(AUFGABENSTELLUNG)
1. Beantworte diese Fragen zum Textauszug über die Gerätesicherheit:
(a) Welche beiden Abkürzungen nennt der Text für den Secure Development Life Cycle?
(b) Für wen sollen Hersteller damit das Risiko minimieren?
(c) Bei welchem Prozess können Dienstleister im Gesundheitswesen laut Text ihre Fragen stellen?
2. Übersetze den folgenden Satz aus dem Textauszug über die Gerätesicherheit ins Englische: „Wenn wir die Sicherheit von Geräten verbessern wollen, müssen wir sehr viel früher ansetzen.“
3. Gib den Absatz des Textauszugs über die Gerätesicherheit, der mit „Zweitens. Wenn wir die Sicherheit“ beginnt, als knappe Stichpunktliste wieder. Die wesentlichen Fakten müssen erhalten bleiben.

(TEXTAUSZUG)
"""

Zweitens. Wenn wir die Sicherheit von Geräten verbessern wollen, müssen wir sehr viel früher ansetzen. Also schon zu einem Zeitpunkt, an dem das Produkt für den Hersteller noch Zukunftsmusik ist. Hersteller sollten bei der Produktentwicklung einen Secure Development Life Cycle (SSDL oder SDLC) nutzen, um das Risiko für sich selbst, ihre Kunden und insbesondere die Patienten zu minimieren. Der SSDL legt in jeder Phase besonderen Wert auf Sicherheitsaspekte, angefangen bei der Entwicklung des Produkts, über die Implementierung, einschließlich automatisierter und integrierter Sicherheitstests bis hin zur Produktveröffentlichung und -wartung. Da Gerätehersteller ihre Sicherheitsprogramme und -prozesse ständig weiterentwickeln, sollten Dienstleister im Gesundheitswesen überprüfen wie hier der Stand der Dinge ist. Das kann man beispielsweise während des Beschaffungsprozesses tun, indem man Fragen zum SSDL, zur Art der durchgeführten Sicherheitstests, zu den bereits erzielten Ergebnissen und so weiter stellt.

"""

(BEREITGESTELLTE DATEN)
"""

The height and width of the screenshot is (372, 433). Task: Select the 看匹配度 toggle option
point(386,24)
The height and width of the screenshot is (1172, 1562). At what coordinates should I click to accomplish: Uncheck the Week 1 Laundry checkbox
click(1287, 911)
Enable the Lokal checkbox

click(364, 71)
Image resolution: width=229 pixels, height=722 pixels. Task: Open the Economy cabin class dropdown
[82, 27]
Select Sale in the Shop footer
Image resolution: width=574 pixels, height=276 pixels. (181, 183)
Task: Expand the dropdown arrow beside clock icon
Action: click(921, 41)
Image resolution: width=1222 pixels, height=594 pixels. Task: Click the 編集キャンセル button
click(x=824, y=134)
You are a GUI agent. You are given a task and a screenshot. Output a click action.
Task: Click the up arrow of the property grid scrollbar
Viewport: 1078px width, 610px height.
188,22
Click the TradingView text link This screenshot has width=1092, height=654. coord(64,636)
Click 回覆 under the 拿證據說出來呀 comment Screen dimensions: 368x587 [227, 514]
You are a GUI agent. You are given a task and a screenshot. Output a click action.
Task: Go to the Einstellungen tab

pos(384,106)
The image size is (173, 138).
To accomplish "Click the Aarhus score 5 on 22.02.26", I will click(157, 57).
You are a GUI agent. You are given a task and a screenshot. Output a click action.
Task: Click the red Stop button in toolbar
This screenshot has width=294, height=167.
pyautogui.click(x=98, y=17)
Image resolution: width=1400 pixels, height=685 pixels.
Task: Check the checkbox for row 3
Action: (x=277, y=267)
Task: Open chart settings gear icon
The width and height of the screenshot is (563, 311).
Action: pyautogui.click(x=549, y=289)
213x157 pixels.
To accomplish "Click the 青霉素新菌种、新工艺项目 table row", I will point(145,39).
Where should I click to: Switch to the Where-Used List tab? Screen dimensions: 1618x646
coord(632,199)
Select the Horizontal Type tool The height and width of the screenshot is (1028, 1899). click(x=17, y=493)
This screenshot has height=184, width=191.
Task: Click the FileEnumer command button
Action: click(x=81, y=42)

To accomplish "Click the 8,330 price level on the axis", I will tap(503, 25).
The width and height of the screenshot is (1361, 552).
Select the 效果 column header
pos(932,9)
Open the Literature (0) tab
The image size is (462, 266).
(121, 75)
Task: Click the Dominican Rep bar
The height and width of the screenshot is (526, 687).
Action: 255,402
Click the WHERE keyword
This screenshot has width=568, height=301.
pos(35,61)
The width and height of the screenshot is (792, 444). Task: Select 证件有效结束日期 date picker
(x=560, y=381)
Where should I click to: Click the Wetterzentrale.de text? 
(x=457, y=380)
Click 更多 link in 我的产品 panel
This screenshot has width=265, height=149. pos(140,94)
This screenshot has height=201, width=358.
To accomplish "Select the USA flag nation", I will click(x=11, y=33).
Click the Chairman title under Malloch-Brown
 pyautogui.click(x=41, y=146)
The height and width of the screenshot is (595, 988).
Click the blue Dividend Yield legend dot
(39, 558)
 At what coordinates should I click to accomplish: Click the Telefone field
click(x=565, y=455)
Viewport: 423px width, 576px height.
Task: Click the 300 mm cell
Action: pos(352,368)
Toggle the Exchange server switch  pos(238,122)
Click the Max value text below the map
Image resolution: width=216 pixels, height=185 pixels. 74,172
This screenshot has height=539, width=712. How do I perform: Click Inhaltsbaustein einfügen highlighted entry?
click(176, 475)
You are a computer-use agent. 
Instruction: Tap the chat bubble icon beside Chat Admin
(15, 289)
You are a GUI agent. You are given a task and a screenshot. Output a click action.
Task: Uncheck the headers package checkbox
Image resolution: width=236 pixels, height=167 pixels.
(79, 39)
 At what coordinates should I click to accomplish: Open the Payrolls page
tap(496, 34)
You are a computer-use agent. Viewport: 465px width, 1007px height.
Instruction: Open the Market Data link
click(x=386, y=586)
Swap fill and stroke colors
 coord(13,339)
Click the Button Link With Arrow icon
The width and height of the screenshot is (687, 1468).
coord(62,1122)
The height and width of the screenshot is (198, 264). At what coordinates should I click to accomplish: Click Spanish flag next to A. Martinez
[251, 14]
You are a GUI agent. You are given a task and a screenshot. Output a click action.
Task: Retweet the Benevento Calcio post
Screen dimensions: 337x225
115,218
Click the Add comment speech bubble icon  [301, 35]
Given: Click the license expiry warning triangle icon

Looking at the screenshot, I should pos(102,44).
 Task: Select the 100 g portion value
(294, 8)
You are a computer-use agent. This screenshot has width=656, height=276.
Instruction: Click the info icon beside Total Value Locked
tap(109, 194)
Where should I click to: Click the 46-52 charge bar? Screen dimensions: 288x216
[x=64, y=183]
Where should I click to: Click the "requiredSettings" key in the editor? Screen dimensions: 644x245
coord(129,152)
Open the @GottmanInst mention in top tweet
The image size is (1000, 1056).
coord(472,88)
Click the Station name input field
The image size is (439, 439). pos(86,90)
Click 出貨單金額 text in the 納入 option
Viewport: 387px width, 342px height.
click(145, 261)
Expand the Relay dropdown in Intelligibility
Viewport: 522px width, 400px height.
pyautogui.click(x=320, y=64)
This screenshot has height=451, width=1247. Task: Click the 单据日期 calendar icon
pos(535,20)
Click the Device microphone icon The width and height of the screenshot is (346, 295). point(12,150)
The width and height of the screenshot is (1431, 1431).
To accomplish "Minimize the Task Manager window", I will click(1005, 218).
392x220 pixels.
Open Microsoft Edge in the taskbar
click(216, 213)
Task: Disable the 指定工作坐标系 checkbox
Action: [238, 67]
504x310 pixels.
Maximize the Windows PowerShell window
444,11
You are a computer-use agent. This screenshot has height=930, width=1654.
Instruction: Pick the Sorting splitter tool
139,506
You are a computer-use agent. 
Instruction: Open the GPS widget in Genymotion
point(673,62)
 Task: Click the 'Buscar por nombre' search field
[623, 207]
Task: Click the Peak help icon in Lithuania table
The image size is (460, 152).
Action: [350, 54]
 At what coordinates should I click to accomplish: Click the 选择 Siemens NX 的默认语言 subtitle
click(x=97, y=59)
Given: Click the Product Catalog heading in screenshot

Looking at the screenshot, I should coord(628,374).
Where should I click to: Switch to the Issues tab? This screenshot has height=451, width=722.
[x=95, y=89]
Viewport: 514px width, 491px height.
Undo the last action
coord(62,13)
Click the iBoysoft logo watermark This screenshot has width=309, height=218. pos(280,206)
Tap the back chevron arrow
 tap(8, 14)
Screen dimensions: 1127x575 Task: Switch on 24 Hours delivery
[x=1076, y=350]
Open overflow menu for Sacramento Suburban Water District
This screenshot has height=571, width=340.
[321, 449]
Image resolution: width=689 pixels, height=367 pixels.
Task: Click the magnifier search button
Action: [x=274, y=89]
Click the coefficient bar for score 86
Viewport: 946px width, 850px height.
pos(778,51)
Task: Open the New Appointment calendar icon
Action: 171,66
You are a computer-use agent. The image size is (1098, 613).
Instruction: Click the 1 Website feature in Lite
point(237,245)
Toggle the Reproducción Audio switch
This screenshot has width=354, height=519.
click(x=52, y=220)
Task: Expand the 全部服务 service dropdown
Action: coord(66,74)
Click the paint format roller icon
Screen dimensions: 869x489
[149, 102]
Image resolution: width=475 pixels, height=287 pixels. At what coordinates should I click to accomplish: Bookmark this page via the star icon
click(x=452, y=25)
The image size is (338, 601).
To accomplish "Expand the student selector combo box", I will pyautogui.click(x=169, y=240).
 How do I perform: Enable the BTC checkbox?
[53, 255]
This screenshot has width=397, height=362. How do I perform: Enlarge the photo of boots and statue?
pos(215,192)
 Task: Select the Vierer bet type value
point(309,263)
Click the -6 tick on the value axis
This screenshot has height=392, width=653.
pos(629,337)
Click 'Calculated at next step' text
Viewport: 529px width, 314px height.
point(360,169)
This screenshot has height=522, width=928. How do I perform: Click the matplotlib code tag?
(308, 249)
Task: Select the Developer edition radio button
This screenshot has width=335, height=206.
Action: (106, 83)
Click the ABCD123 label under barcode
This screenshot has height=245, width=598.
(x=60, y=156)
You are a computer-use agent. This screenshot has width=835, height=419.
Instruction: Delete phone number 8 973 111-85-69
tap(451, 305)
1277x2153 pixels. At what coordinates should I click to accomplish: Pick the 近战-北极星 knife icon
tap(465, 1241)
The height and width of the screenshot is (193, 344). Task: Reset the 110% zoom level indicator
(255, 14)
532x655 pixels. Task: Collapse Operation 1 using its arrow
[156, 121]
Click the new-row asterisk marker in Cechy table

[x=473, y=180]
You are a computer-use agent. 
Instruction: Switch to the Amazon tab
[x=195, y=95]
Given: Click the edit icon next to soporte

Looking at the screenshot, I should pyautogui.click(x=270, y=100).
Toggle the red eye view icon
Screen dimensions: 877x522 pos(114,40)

"""

(ERGEBNISSE NACH AUFGABE)
1.
(a) SSDL und SDLC
(b) Für sich selbst, ihre Kunden und insbesondere die Patienten
(c) Beim Beschaffungsprozess

2. If we want to improve the security of devices, we have to start much earlier.

3.
- Gerätesicherheit muss sehr früh ansetzen, schon wenn das Produkt für den Hersteller noch Zukunftsmusik ist.
- Hersteller sollten bei der Produktentwicklung einen Secure Development Life Cycle (SSDL oder SDLC) nutzen. So senken sie das Risiko für sich, ihre Kunden und vor allem die Patienten.
- Der SSDL betont Sicherheit in jeder Phase: Entwicklung, Implementierung mit automatisierten und integrierten Sicherheitstests, Veröffentlichung und Wartung.
- Dienstleister im Gesundheitswesen sollten den Stand bei den Herstellern prüfen. Das geht etwa im Beschaffungsprozess durch Fragen zum SSDL, zur Art der Sicherheitstests und zu den erzielten Ergebnissen.